Preterm birth is a major cause of perinatal mortality and morbidity. Cyclo-oxygenase (COX) inhibitors inhibit uterine contractions, are easily administered and have fewer maternal side-effects compared to conventional tocolytics. However, adverse effects have been reported on the fetus and newborn as a result of exposure to COX inhibitors.

OBJECTIVES:

To assess the effects on maternal, fetal and neonatal outcomes of COX inhibitors administered as a tocolytic agent to women in preterm labour when compared with (i) placebo or no intervention and (ii) other tocolytics. In addition, to compare the effects of non-selective COX inhibitors with COX-2 selective inhibitors.

SEARCH STRATEGY:

We searched the Cochrane Pregnancy and Childbirth Group's trials register (August 2004). We also contacted recognised experts and cross referenced relevant material.

SELECTION CRITERIA:

All published and unpublished randomised trials in which COX inhibitors were used for tocolysis for women in labour between 20 and 36 completed weeks' gestation.

DATA COLLECTION AND ANALYSIS:

Three authors independently evaluated methodological quality and extracted data.
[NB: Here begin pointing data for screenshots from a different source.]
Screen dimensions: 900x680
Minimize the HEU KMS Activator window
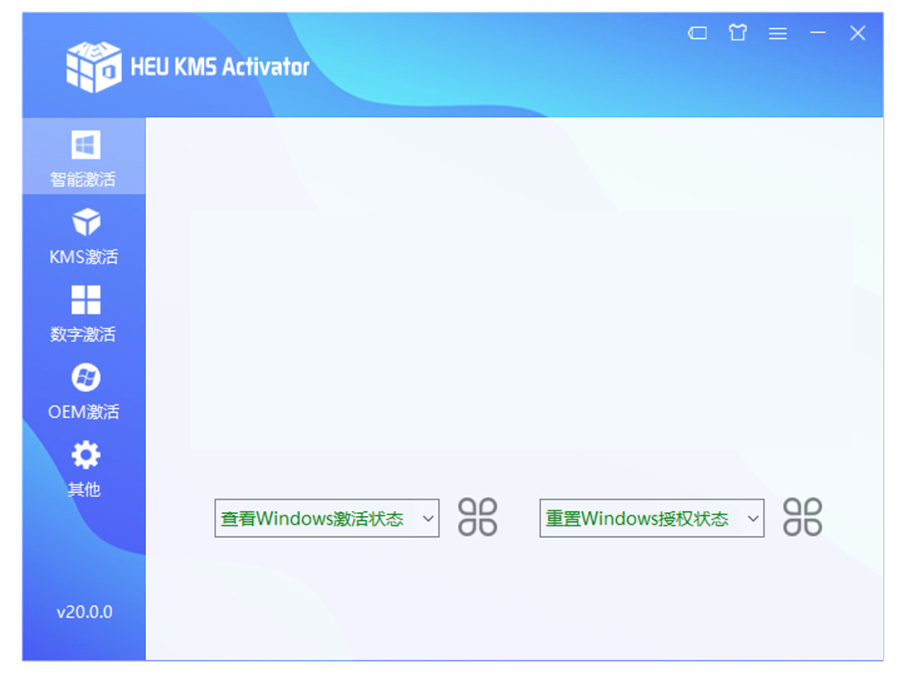[818, 33]
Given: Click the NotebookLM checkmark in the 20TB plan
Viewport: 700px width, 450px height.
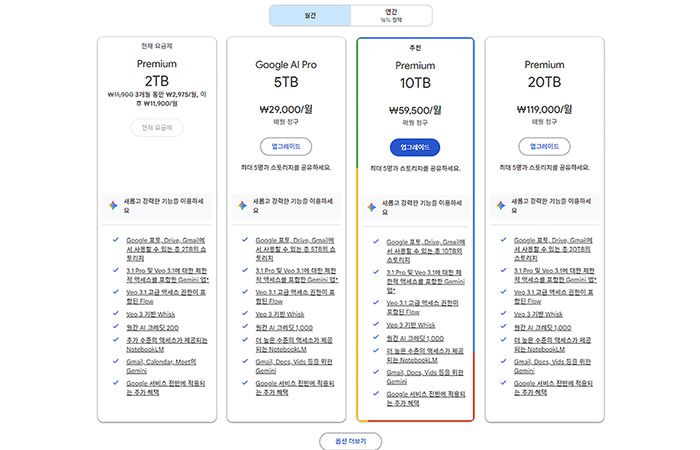Looking at the screenshot, I should [x=504, y=341].
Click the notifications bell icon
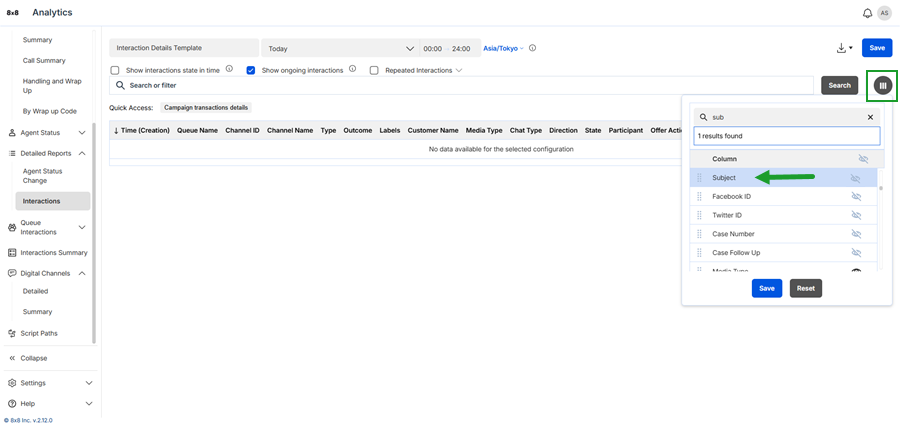The width and height of the screenshot is (900, 427). (x=867, y=13)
We sought additional information from trial authors.

MAIN RESULTS:

This review includes outcome data from 13 trials with a total of 713 women. The non-selective COX inhibitor, indomethacin was used in 10 trials. When compared with placebo, COX inhibition (indomethacin only) resulted in a reduction in birth before 37 weeks' gestation (relative risk (RR) 0.21; one trial, 36 women), an increase in gestational age (weighted mean difference (WMD) 3.53 weeks) and birthweight (WMD 716.34 gm; two trials, 67 women). Compared to any other tocolytic, COX inhibition resulted in a reduction in birth before 37 weeks' gestation (RR 0.53; three trials, 168 women) and a reduction in maternal drug reaction requiring cessation of treatment (RR 0.07; five trials and 355 women). A comparison of non-selective COX inhibitors versus any COX-2 inhibitor (two trials, 54 women) did not demonstrate any differences in maternal or neonatal outcomes. Due to small numbers, all estimates of effect are imprecise and need to be interpreted with caution. Potential adverse effects of COX inhibition on the fetus, newborn or mother could not be adequately assessed due to insufficient data.

AUTHORS' CONCLUSIONS:

There is insufficient information on which to base decisions about the role of COX inhibition for women in preterm labour. Further well designed trials are needed.

PMID:
15846626
DOI:
10.1002/14651858.CD001992.pub2
[Indexed for MEDLINE]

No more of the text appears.